(WHAT YOU HAVE TO DO):
An exact copy of the records is required, minus the pictures they hold.
═══
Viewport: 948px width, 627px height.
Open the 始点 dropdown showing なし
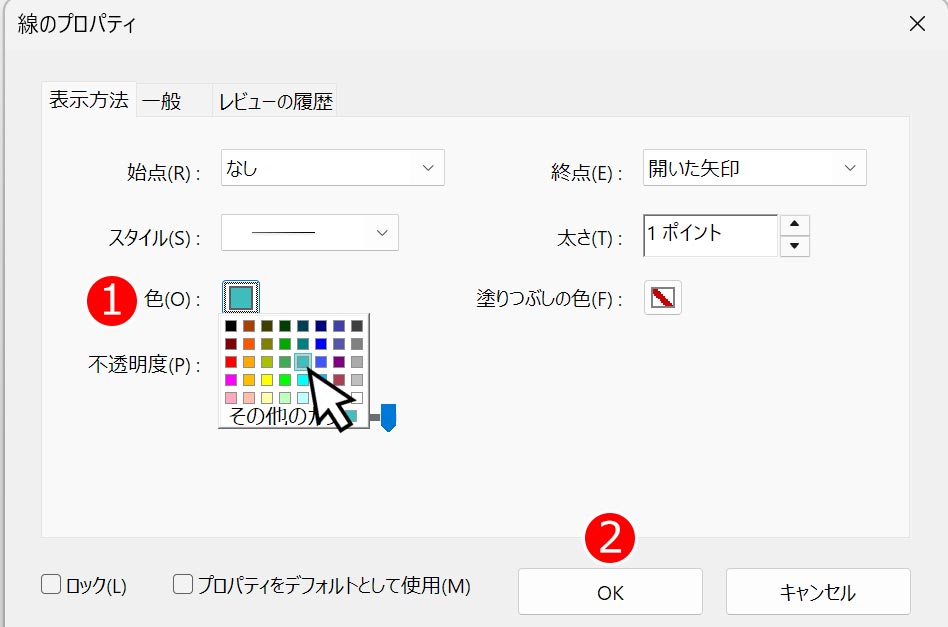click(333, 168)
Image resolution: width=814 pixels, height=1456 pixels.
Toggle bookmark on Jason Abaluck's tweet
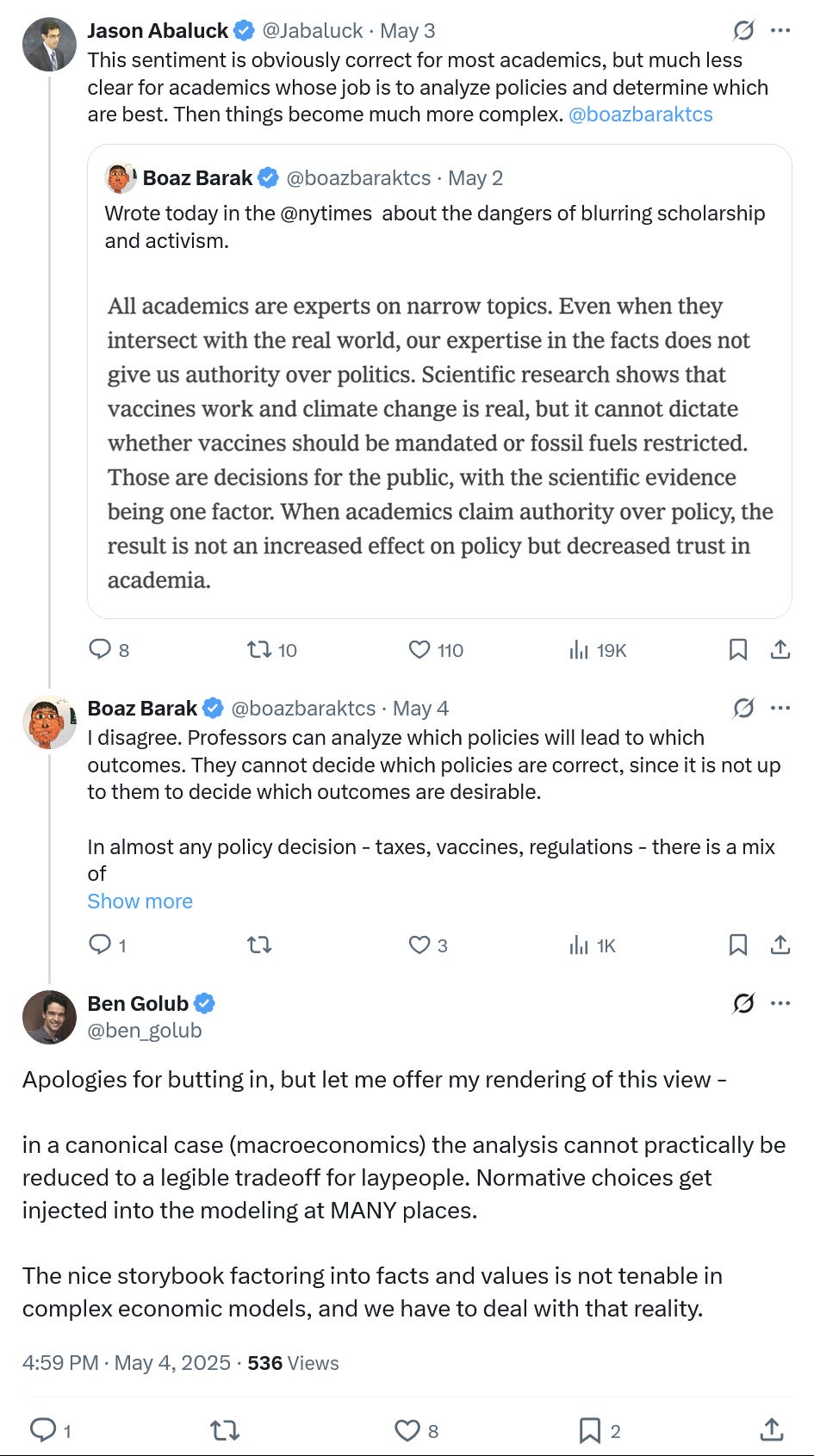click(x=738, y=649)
═══
(ANSWER TO THE PROBLEM):
Viewport: 948px width, 627px height.
Open the 始点 dropdown showing なし
click(333, 168)
Image resolution: width=814 pixels, height=1456 pixels.
Toggle bookmark on Jason Abaluck's tweet
click(x=738, y=649)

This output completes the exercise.